Four years ago, physicists at Google claimed their quantum computer could outperform classical machines — although only at a niche calculation with no practical applications. Now their counterparts at IBM say they have evidence that quantum computers will soon beat ordinary ones at useful tasks, such as calculating properties of materials or the interactions of elementary particles.

In a proof-of-principle experiment described in Nature on 14 June1, the researchers simulated the behaviour of a magnetic material on IBM’s Eagle quantum processor. Crucially, they managed to work around quantum noise — the main obstacle for this technology because it introduces errors in calculations — to get reliable results.

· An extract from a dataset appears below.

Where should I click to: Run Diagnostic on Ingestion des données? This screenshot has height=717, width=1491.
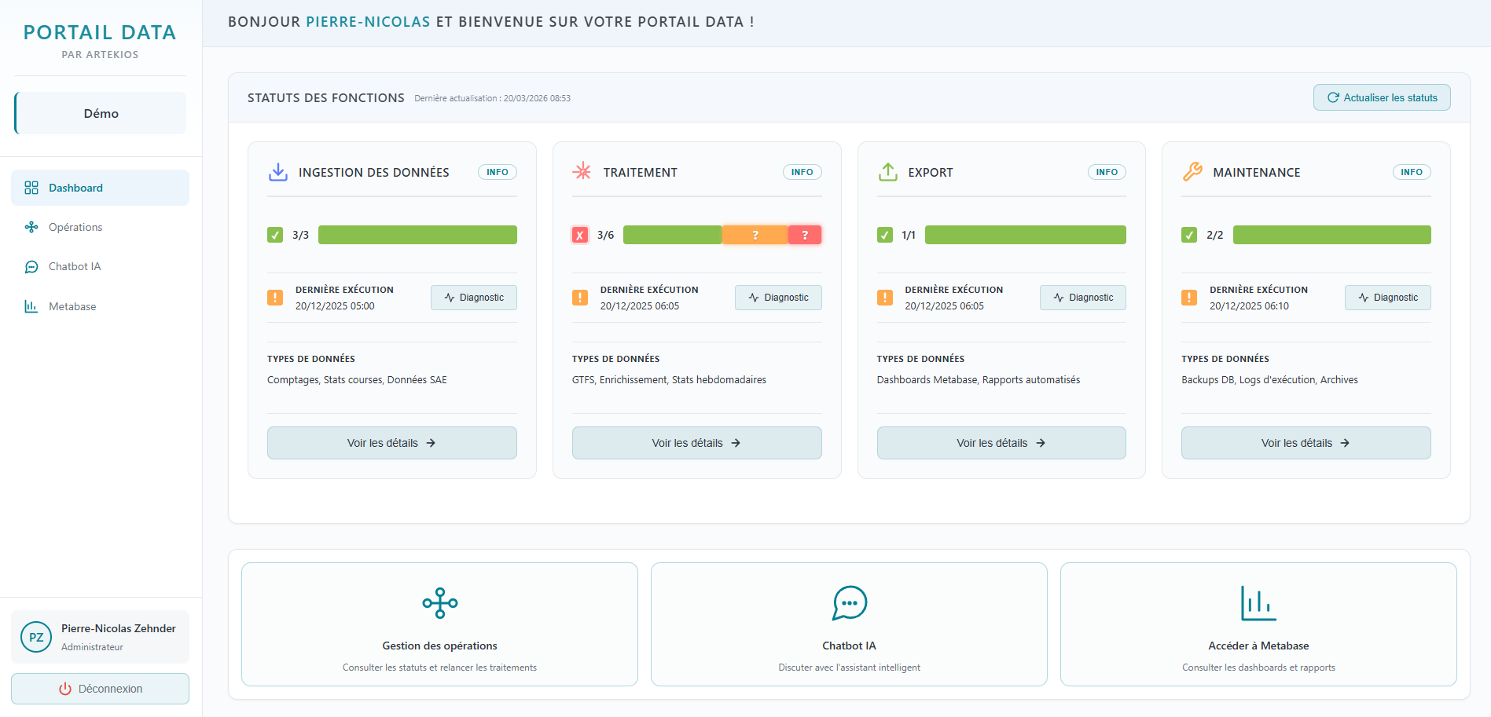[473, 298]
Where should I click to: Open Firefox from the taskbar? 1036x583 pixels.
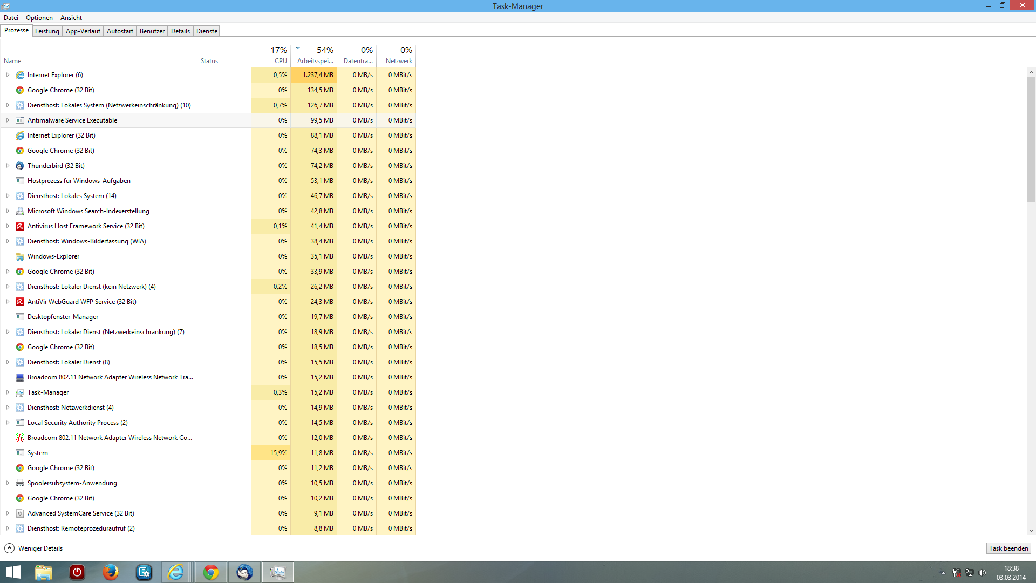111,572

Their ‘error-mitigating’ techniques enabled the team to do quantum calculation “at a scale where classical computers will struggle”, says Katie Pizzolato, who heads IBM’s quantum theory group in Yorktown Heights, New York.

Although the problem they attacked uses a much-simplified, unrealistic model of a material, “It makes you optimistic that this will work in other systems and more complicated algorithms,” says John Martinis, a physicist at the University of California, Santa Barbara, who led the Google team to their 2019 milestone.

Sabrina Maniscalco, chief executive of quantum-computing start-up Algorithmiq in Helsinki, says that the experiment provides a benchmark for the state-of-the-art in quantum computers. “These machines are coming,” she says. Maniscalco's company is developing algorithms for quantum-chemistry calculations that use error mitigation.